You’ve spent weeks negotiating. Price is agreed. Terms are set. Everyone’s ready to sign. Then – right at the closing – the other side casually says: “Oh, and can you throw in free shipping on the first order?”
That’s the nibble. And it works more often than it should.
What Is the Nibble?
The nibble is a tactic where one party waits until the deal feels emotionally closed – when the other side is mentally celebrating – and then extracts a small additional concession. It’s always framed as minor. It’s often anything but.
The psychology is simple: after investing significant time and energy into a negotiation, most people will agree to almost anything to avoid losing the deal at the last second. The nibbler knows this. They’re counting on it.

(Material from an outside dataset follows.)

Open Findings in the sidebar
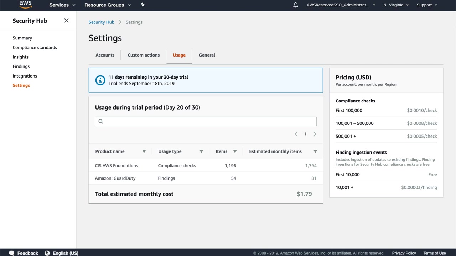Image resolution: width=456 pixels, height=256 pixels. point(21,66)
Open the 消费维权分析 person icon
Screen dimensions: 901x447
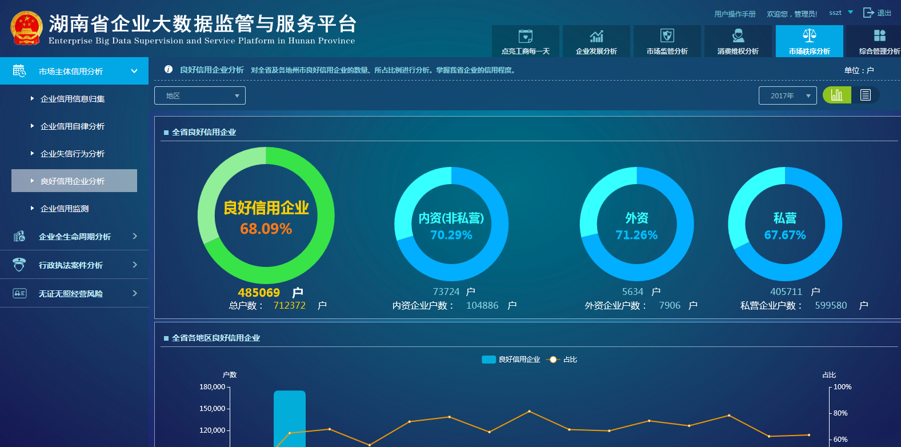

This tactic shows up everywhere – in vendor contracts, real estate closings, employment offers, and M&A deals. It’s not an accident. It’s strategy.
Why It Works
Three psychological forces make the nibble devastatingly effective:
Sunk cost pressure. You’ve already invested hours (or months) into this negotiation. Walking away feels like wasting all of that. The nibbler is betting you won’t.
Commitment and consistency. You’ve already said yes to the big deal. Saying no to something “small” feels inconsistent – almost petty. So you say yes again.
Relief mode. When a deal closes, your guard drops. You’re thinking about implementation, not negotiation. The nibbler strikes precisely in that window.
How to Recognize It in Real Time
Nibblers follow a pattern. Watch for these signals:
- The ask comes after verbal agreement, not before
- It’s framed as small, obvious, or already implied: “I just assumed.”
- There’s time pressure attached: “If we can wrap this up today.”
- It’s delivered casually – almost as an afterthought
When you see this pattern, pause. Name it internally. Don’t react from relief – react from strategy.
How to Shut It Down
You have three options when someone nibbles at you:
1. The trade. “I can do that – but then I’ll need to revisit [X].” Suddenly the nibble has a cost. Most nibblers drop it immediately.
2. The flinch. React with mild surprise. “Oh – I thought we had everything buttoned up. That’s going to be a problem.” Let the silence do the work. They may walk it back on their own.
3. The flat no. “We’ve reached the deal we negotiated. I’m not in a position to add to it at this stage.” Said calmly and without apology, this closes the door without blowing up the relationship.
What you should never do: cave silently. If you accept a nibble without pushing back, you’ve taught them it works – and you’ll see it again on every future deal.
The Practical Takeaway
Before any deal closes, do a mental reset: the negotiation isn’t over until ink is dry. Keep your guard up through the closing. If a last-minute ask appears, treat it as a new negotiation – because that’s exactly what it is.
And if you want to use the nibble yourself? Save it for low-stakes asks, use it sparingly, and be prepared to trade something for it. Nibblers who overplay their hand damage trust. Used once, carefully, it’s a legitimate tool. Used repeatedly, it’s a reputation killer.
Know the move. Name the move. Own the outcome.